なぜ日本のリベラルは多数派になれないのか──自由と平等の優先順位の罠

知らんけど

自由の三分類とその成り立ち

自由には大きく三つの段階があります。
まず土台になるのが「消極的自由」です。これは権力や他者から干渉されない状態を指します。たとえば、検閲されずに発言できる、行動を制限されない、といったものです。
次に「積極的自由」があります。これは自分の意思で選択や決定ができることです。教育を受けて職業を選べる、政治に参加できるといった状態がこれにあたります。
そしてこの二つを土台にして成り立つのが「社会的自由」です。
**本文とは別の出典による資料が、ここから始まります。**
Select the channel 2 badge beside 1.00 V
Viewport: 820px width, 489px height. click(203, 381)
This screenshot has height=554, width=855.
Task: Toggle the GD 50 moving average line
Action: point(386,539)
これはすべての人が実質的に自由を行使できる条件が社会の中で整っている状態を意味します。貧困や差別をなくし、必要な福祉やインフラを整えることがその一例です。本来、社会的自由は消極的自由と積極的自由がしっかり守られた上に築かれるものです。

欧米型リベラルと日本型リベラルの違い

欧米型のリベラルは、最終的な目的を「個人が自己決定できる自由の最大化」に置いています。平等はそのための手段であり、自由が第一義にあります。国家が介入する範囲も政党や国によって幅がありますが、基本的には自由を守ることが軸にあります。
一方、日本型のリベラルは、最終目標が格差や不平等の解消に置かれる傾向が強く、自由はその結果として付いてくるものとされやすいです。国家による制度改革や再分配、規制には積極的で、格差が広がることに対する警戒感が非常に強いのが特徴です。
この違いは優先順位の差に現れます。欧米型では「自由のための平等」、日本型では「平等のための自由」という順番になっているのです。

日本型リベラルの危うさ

日本型リベラルの最大の問題は、社会的自由の成り立ちへの理解が浅くなりがちなことです。社会的自由をほぼ平等と同じ意味で捉え、消極的自由や積極的自由といった土台部分への意識が弱いのです。そのため、自由を「国家が与えるもの」として考えてしまう傾向があります。
また、平等の達成を優先するあまり、全体主義的な方向へ傾く危険があります。平等のためならば自由を制限してもよいという発想が生まれやすく、規制や義務化が加速し、異論を排除する空気が強まるのです。多様性を掲げながら、その枠に入らない意見を差別や時代遅れとみなしてしまうこともあり、結果として価値観の一枚岩化が進むリスクがあります。

日本のリベラルが勝てない理由の可能性

こうした構造は、国民に理論として理解されていなくても、感覚的には伝わっています。多くの人は、リベラルの政策から「なんとなく窮屈になりそう」という空気を感じ取っています。再分配や権利保障のための規制や義務化が多く、自由を奪われるような印象を持たれやすいのです。
さらに、正義や平等を強く打ち出す姿勢が「自分の生き方まで管理されそう」という反発を呼びます。自由を守るための明確な説明やメッセージが乏しく、その軽視が透けて見えるとき、無党派層や中間層は投票をためらいます。

お花畑と呼ばれる理由と、自律という視点

日本型リベラルが「お花畑」と批判されるのは、平等の先にあるはずの自律を見据えていないからです。本来、社会的自由は、個人が自分の自由を自ら管理し、使いこなす力──つまり自律を備えてこそ成り立ちます。制度や権利を整えることは大切ですが、それだけでは自律は育ちません。
平等を優先しすぎる構造は、制度への依存を強め、想定外の事態に自ら対応する力を弱めます。その結果、理想像はあっても現実的な運営の耐性がなく、「お花畑」と揶揄されやすくなるのです。
この構造から抜け出すには、平等と自由の間にある自律をもう一度中心に据え直し、自由のために平等を整えるという発想へ立ち戻る必要があります。そうしない限り、日本のリベラルが多数派になる日は遠いままでしょう。